What you will do - Write the next part of the forum thread on using LLMs to annotate PDF documents, picking up right after its last sentence.

Selected text -
##############################

Ask HN: What is the state of AI data annotation of pdf documents using LLM

gillesjacobs · 2024-04-01T16:10:27

Everything is an engineering trade-off between classification performance, data requirements (quality and quantity for supervised fine-tuning/training), dev time and inference speed/resources.

You don't always have to do full document extraction. For a pdf form information extraction task, I once implemented a pipelined approach on images that extracts handwritten fields by using a trained segmentation model and a extraction model. You get error percolation but performance was between 85-90 F1, and we had human-in-the-loop for uncertain preds.

However, if top performance is a concern (and you're not dealing with handwritten stuff here) I would look into SotA document extraction models for extracting text, tables, graphs etc like LayoutLMv3 [1]. It's probably something like LayoutLM that OpenAI is using themselves. Every major cloud provider has its own document AI services that have similar performance, so that might get you going faster.

On the extracted text of scientific papers, you will run in to context size issues, so take it into account if using LLM zero-shot approach.

You could go with a chunked topic model approach for this too (BerTopic is a nice starting point).

##############################

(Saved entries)
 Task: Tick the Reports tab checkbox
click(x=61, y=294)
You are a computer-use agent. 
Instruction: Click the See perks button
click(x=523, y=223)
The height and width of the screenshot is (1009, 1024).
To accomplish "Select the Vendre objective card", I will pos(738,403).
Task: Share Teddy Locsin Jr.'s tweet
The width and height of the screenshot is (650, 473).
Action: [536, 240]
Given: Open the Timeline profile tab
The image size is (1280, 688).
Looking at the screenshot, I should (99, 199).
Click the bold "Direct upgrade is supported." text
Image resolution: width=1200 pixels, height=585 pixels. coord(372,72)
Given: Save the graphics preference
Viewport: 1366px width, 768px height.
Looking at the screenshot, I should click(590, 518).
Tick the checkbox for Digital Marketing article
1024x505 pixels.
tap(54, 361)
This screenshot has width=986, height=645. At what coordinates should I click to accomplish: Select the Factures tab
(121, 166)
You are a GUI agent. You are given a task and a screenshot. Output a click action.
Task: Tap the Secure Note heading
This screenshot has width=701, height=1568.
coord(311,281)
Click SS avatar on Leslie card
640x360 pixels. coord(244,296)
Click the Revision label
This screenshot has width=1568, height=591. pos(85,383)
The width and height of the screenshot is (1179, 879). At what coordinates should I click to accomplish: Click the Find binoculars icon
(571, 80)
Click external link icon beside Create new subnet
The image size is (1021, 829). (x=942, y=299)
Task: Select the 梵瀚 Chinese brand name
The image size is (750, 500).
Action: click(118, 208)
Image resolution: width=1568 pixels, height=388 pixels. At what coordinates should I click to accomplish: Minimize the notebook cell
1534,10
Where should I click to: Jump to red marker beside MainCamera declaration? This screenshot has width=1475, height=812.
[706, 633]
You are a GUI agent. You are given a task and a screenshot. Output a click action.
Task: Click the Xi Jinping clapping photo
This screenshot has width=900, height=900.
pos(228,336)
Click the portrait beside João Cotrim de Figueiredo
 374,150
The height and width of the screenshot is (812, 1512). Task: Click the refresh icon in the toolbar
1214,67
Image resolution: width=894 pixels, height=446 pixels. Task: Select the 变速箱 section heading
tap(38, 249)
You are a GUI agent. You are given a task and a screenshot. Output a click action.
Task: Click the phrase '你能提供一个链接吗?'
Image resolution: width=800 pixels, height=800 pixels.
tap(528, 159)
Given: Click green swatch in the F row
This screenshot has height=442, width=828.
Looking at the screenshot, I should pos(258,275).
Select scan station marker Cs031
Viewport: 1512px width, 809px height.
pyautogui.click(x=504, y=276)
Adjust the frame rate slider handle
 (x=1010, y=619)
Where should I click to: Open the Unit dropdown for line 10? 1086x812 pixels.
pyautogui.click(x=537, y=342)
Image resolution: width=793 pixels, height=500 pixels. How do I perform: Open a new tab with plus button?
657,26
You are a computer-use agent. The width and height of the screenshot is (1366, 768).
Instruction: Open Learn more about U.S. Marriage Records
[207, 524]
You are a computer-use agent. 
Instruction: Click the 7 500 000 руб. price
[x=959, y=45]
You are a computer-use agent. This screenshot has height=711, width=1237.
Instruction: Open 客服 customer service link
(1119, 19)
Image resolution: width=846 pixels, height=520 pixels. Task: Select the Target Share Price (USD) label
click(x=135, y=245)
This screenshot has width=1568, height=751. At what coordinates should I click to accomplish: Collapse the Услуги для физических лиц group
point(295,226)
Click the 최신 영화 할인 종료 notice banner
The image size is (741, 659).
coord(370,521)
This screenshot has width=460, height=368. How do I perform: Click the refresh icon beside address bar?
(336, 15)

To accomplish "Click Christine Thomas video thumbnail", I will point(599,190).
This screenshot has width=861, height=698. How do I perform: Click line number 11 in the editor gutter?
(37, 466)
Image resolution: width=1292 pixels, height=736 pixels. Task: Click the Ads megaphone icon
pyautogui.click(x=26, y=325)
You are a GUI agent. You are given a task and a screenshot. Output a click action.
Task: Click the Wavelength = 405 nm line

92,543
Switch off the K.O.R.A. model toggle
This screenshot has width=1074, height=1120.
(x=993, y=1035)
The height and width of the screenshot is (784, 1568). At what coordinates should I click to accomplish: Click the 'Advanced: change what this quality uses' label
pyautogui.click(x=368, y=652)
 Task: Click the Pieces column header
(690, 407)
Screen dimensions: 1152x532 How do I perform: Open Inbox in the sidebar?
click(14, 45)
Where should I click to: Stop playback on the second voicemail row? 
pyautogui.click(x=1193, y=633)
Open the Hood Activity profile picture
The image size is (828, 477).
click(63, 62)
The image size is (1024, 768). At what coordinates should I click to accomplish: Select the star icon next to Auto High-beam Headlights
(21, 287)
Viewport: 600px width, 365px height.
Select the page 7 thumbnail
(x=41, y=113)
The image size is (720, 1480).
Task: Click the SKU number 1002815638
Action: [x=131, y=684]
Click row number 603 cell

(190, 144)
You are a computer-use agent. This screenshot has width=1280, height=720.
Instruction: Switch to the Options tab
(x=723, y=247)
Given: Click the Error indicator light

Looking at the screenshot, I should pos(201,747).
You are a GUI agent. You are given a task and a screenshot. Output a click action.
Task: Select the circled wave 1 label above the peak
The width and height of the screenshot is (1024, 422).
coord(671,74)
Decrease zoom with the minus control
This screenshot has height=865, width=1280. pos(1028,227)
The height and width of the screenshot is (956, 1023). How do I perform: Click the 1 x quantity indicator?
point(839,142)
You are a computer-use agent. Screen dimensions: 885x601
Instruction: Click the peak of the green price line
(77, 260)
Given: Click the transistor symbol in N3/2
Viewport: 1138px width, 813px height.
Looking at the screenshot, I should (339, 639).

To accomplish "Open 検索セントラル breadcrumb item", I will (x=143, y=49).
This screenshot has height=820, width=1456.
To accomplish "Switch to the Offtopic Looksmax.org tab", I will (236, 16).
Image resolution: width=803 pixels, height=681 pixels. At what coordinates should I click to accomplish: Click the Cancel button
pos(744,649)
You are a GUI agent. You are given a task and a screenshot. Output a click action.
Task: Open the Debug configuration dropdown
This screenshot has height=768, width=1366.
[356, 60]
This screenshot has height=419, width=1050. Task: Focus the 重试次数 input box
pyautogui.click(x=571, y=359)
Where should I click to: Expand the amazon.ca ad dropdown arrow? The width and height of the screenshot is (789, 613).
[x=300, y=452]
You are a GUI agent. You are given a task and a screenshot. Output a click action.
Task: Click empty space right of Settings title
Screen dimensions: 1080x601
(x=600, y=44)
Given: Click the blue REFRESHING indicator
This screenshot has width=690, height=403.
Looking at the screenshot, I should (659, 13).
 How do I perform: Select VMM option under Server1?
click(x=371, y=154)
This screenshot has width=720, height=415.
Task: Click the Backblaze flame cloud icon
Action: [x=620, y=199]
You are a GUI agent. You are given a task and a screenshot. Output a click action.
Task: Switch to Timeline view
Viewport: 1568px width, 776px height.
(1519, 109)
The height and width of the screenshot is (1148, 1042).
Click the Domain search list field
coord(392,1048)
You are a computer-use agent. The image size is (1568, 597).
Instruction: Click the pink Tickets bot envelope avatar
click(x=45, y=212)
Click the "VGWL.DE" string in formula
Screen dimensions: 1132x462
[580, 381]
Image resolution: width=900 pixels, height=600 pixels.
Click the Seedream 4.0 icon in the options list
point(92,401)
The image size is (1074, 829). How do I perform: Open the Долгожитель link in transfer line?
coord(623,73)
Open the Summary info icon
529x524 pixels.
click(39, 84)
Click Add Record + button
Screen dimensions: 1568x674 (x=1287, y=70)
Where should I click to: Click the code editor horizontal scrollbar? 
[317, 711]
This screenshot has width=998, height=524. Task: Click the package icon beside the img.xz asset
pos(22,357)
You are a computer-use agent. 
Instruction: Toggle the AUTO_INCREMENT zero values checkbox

##############################

Output of the exercise -
In any case, it all depends on the specific task (amount of topics to classify), and the engineering trade-offs. Only you have all information to figure that one out.

1. https://huggingface.co/docs/transformers/model_doc/layoutlmv...

2. https://maartengr.github.io/BERTopic/index.html

serjester · 2024-04-01T16:11:00

You could try ingesting your files with open-parse. It analyzes the layout of your documents, converts to markdown and extract tables.

Then you could feed this output to a small model like gpt-3.5 and it should be able to classify the topic quite easily.

Alternatively you could convert the pdf to images and feed that to a model. Or use naive text splitting implemented by something like LlamaIndex. Ton of options!

Disclaimer: (I’m the author)

https://github.com/Filimoa/open-parse

xnx · 2024-04-01T16:05:25

Have you tried uploading a sample paper to Google Gemini or Chat GPT4 and seeing what results you get when you prompt it what something like "Label the sections containing application to organic chemistry"?